Предложенный отрывок:
============
Эсхатологический оптимизм. Философские размышления
В свернутом виде все эти соображения содержатся в книге «Эсхатологический оптимизм», где платонизму посвящен целый раздел, отсылки к которому возникают у Дарьи в самых разных текстах и выступлениях.
При этом в Дарье гармонично и тонко сочетались родное православие, традиционализм и платонизм, не вступая друг с другом в противоречия и коллизии, но укрепляя и поддерживая то, что является для них парадигмально общим. Даже Юлиана Отступника Дарья трактует в контексте не столько политеистической реставрации, сколько в духе политического платонизма и метафизики Империи, которая являлась основанием катехонической миссии Императора в сугубо христианском понимании. Это – смелый ход, но он обоснован у нее всей структурой ее философского мировоззрения. Речь идет не о попытке ревизии православной традиции, которая для Дарьи была, и до конца оставалась, высшей и единственной истиной, но о фиксации внимания на парадигмальном сходстве структур. А это совсем иное дело.
============
Перечень записей:
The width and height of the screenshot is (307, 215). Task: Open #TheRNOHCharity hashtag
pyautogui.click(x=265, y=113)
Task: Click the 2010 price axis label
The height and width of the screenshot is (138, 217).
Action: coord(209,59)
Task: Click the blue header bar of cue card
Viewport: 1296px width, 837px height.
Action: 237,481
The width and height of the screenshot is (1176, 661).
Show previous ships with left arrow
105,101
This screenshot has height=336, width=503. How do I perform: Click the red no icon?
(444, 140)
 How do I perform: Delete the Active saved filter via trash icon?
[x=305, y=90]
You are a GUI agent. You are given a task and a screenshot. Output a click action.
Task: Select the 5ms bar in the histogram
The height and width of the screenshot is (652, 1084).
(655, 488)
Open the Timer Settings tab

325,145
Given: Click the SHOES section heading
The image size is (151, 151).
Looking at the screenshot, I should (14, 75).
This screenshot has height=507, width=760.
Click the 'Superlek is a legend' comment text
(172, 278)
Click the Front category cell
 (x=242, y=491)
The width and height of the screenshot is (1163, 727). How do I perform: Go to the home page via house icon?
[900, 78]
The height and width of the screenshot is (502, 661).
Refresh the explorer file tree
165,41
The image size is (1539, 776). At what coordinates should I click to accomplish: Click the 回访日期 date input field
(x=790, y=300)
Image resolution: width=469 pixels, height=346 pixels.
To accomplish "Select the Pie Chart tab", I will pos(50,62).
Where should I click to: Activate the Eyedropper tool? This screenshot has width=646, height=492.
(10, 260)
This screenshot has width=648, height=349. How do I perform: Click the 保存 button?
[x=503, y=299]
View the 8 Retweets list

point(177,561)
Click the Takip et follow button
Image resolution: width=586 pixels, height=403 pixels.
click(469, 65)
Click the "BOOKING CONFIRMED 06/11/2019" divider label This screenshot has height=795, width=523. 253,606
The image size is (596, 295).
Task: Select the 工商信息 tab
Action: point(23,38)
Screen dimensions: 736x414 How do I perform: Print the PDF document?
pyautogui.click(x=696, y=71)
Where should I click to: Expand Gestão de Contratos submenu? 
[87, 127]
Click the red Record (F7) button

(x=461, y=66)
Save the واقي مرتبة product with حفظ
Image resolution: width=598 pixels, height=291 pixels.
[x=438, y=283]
============
Задания для работы:
#1 Ответьте на вопросы по отрывку о Дарье и платонизме:
(а) Какой книге принадлежит целый раздел, посвященный платонизму?
(б) Какие три начала гармонично сочетались в Дарье?
(в) Что оставалось для Дарьи высшей и единственной истиной?
#2 Продолжите отрывок о Дарье и платонизме, начав сразу после его последнего предложения.

Список ответов:
#1
(а) Книге «Эсхатологический оптимизм».
(б) Родное православие, традиционализм и платонизм.
(в) Православная традиция.

#2
«Бедненький субъект»
Большое внимание Дарья Дугина уделяла проблеме субъекта. Еще в ранней юности совсем наивно, но удивительно точно, она заметила, что в русской культуре, в нашем обществе, в народе преобладает слабый субъект. Она называла его «бедным субъектом» или даже «бедненьким субъектом», и мы, честно говоря, подтрунивали над ней. Мол, при всей правильности этой констатации, долго на ней задерживаться не стоит, надо идти дальше. Но Дарью это завораживало, и она обращалась к этой формуле снова и снова. По-женски ей было жалко русского «бедненького субъекта», нежного, беспомощного, неуклюжего, но такого родного, любимого. Дарья умела сострадать, болеть болью другого человека. И даже если вблизи не было того, кто заслуживал попечения и сострадания, она выдумывала его. Концепт «бедного субъекта» стал выражением ее глубокого душевного чувства. Она жалела не человека, не существо, а именно концепт, идею. Это была глубинная, духовная, философская жалость.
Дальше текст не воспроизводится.